One of the many consequences of the present hysteria is the suspension of normal GP appointments. It was bad enough before trying to get an appointment, but now it is worse. Internet bookings (which we always used) have been suspended for our surgery and now one is faced with interminable waiting on the phone, then a fierce interrogation by a receptionist called Cerberus. This triage may result in a return telephone call by a doctor, an on-line Skype consultation or – in only extreme cases – an actual face-to-face meeting with a real doctor. And as to a home visit – well, you can forget that. They say that this new way of doing things may now stay as it is “more efficient”. I think it just suggests that GPs would rather not have to deal with the grubby public and their horrible illnesses at all. Don’t get me wrong: I think the triage concept is excellent as it sorts out the genuine cases (such as mine) from the malingerers, hypochondriacs and sick bay rangers (you may have bruises, but I have contusions). What I object to is having to describe my intimate symptoms to a non-medical professional. I am also doubtful that a video consultation is as good as an actual face-to-face meeting. I am no doctor but, from what I have read, I understand that a GP can gain a great deal of information from simply looking at a patient in the flesh: their eyes, their complexion, their fingernails, their general demeanour. None of those things can be properly assessed on a video call, nor can the GP take your pulse, temperature or blood pressure.

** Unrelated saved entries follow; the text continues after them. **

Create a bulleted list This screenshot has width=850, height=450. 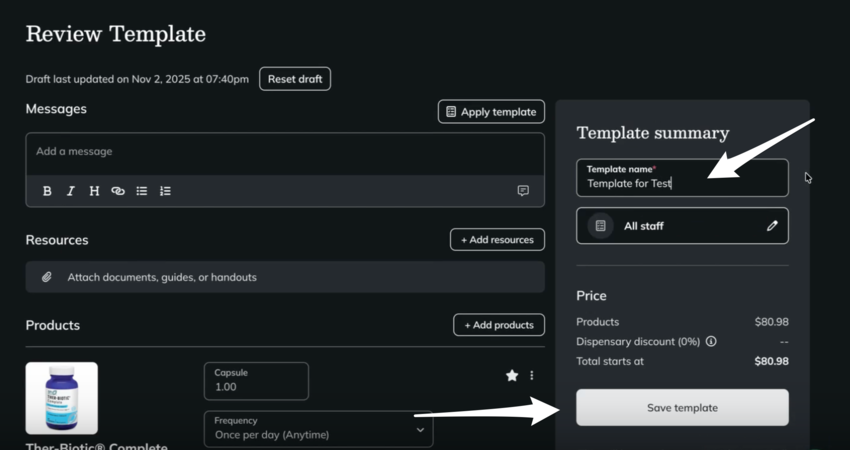pyautogui.click(x=142, y=191)

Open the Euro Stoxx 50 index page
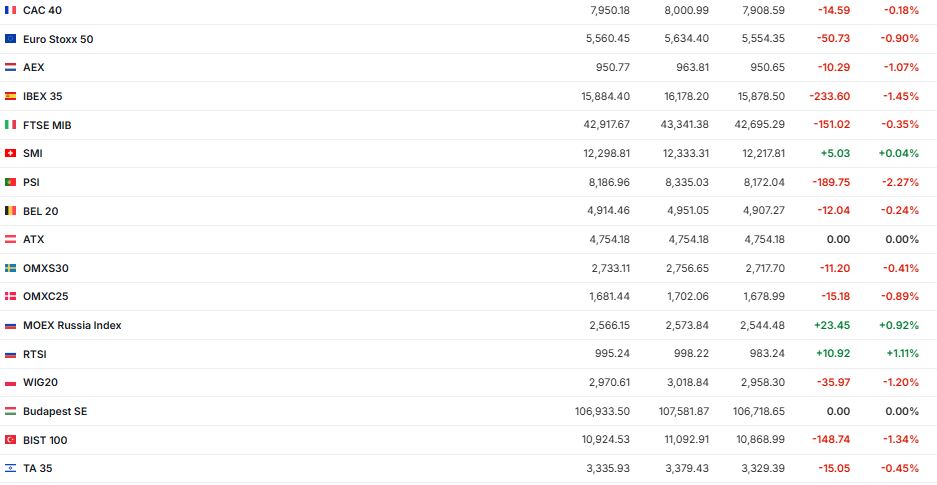pos(58,39)
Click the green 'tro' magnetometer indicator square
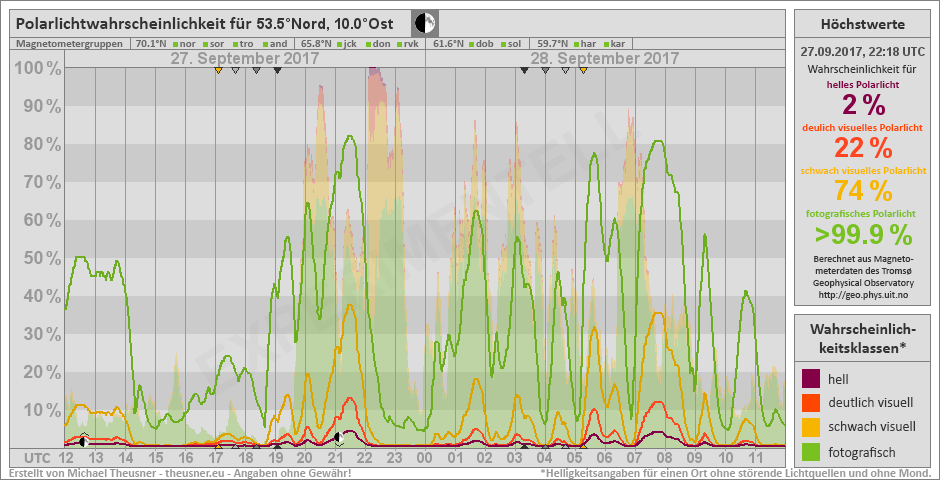This screenshot has width=940, height=480. (235, 44)
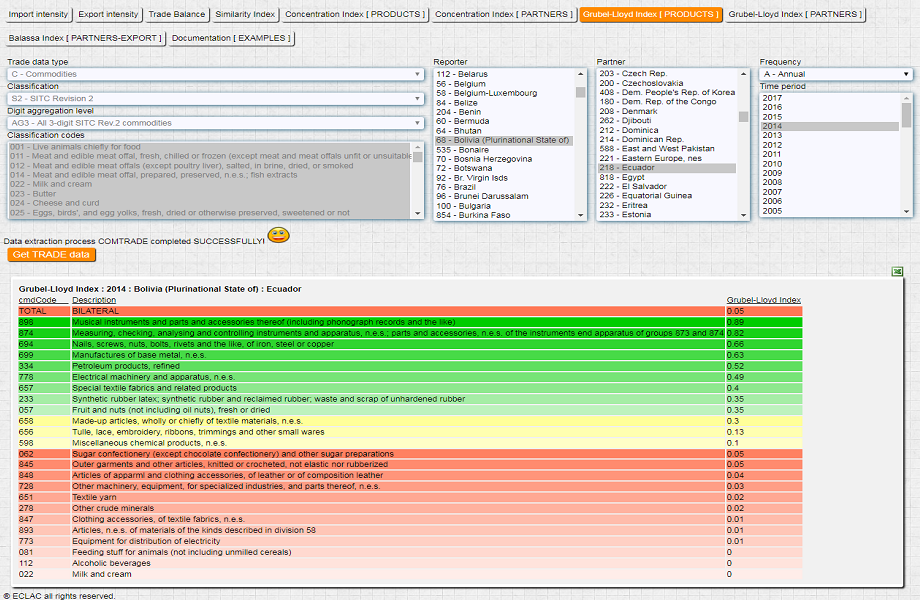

Being ill was slightly different in the navy. A friend of mine, who had served as a rating before being promoted, said that in one ship that he served in, the patients were roused out of their bunks in the sick bay to paint out the compartment for Captain’s Rounds. When he complained to the Chief Medical Assistant that he thought they should be given a bit of sympathy, the Chief looked at him and said,
“Sympathy? Sympathy? If you’re looking for sympathy, lad, you’ll find it in the dictionary between sh*t and syphilis” .

Ah, the service life. You can’t beat it can you?